The Role:
The data engineering team is an experienced team, responsible for supporting our product development and the entire organization. In addition to building ETL pipelines to automate analytics and building integrations between systems, the team is responsible for building and maintaining the infrastructure used to host these pipelines and integrations. The team is also responsible for building and maintaining data access components and providing tooling and analytics that are required for our predictive/ML models.
What you will be doing:
Build and maintain analytics with Python (pandas/pyspark)
Build and maintain ETL pipelines on AWS (EC2/Glue ETLs/Airflow)
Build and maintain Infrastructure components to support our pipelines and integrations(CDK)
Setup and maintain integrations between different systems to enable data flow between these systems (Appflow)
Actively contribute to shaping the direction of our data platform including architecting our data warehouse, machine learning deployment infrastructure, and ETL/ELT workflows
Gather and understand data requirements by working with stakeholders across multiple teams
Working closely with Engineering, IT, and Security to build processes and standards for our data science platform and how it integrates with data sources across the company
Developing ingestion, transformation, and cleansing pipelines to prepare a variety of structured and unstructured data sources for data analytics
Maintaining our data platform including managing and improving our redshift cluster and monitoring our data pipelines
Developing infrastructure using CDK to deploy data products to internal and external users
Providing operational support to the data science team
Being a go-to person about data-related questions company-wide
What you bring to this role:
Bachelor’s degree in Engineering, Computer Science, Mathematics, or a related technical discipline
4+ years experience in the data engineering field
Experience in setting up and maintaining a high volume of ETL pipelines
Experience in setting up ETL orchestration
Familiarity with infrastructure as code (CDK or Terraform) is a plus
Advanced knowledge of SQL and knowledge of NoSQL (MongoDB)

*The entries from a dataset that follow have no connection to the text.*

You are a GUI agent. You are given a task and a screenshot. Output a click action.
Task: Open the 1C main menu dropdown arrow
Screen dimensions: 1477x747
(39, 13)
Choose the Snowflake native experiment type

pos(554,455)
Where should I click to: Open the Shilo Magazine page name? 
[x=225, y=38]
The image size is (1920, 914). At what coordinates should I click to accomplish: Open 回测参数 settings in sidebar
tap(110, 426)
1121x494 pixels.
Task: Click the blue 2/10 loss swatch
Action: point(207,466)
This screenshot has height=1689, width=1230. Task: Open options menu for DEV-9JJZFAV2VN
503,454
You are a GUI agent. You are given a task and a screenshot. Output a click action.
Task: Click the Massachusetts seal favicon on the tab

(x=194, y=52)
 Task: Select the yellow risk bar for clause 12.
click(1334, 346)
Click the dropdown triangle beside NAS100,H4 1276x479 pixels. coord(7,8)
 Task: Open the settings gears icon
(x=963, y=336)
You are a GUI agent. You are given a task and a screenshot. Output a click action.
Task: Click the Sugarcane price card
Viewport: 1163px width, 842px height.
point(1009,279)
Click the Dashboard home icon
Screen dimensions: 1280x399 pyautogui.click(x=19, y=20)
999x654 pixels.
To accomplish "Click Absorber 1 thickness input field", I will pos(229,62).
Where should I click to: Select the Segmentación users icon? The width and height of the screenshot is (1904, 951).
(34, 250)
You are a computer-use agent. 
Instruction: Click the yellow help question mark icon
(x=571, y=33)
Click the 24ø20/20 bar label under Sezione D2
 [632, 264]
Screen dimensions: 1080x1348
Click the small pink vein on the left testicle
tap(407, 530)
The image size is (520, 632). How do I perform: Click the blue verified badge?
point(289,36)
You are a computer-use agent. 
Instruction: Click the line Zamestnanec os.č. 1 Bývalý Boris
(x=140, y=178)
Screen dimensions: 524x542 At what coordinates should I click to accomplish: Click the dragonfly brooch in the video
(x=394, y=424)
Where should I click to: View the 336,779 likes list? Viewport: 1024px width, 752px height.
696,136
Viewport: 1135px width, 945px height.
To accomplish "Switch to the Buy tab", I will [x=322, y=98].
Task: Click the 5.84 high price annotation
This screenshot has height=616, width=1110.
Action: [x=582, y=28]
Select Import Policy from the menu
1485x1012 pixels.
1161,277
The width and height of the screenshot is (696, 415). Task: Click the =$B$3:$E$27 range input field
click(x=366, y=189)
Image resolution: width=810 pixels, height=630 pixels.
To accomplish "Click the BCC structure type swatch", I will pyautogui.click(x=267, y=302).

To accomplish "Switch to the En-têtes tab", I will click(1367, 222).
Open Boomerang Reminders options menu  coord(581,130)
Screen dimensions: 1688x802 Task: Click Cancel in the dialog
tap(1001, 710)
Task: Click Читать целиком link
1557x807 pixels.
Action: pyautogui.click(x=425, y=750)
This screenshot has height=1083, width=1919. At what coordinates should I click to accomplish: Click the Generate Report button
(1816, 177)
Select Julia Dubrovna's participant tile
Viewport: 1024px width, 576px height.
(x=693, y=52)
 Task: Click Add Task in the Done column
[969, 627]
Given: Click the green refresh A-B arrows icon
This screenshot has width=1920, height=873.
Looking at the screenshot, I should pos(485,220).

Ability to communicate effectively with people who are both highly technical, and non-technical alike
Strong analytical skills and an understanding of data science
Driven, passionate and creative, and thrives in a fast-paced environment
Knowledge of data modeling and system design using UML
Experience with AWS computing (eg. EC2, Lambda) and data storage technologies (eg. Redshift)
Tech Stack:
PostgreSQL
Python
Pandas
Nice to have Pyspark
Nice to have CDK or Terraform
AWS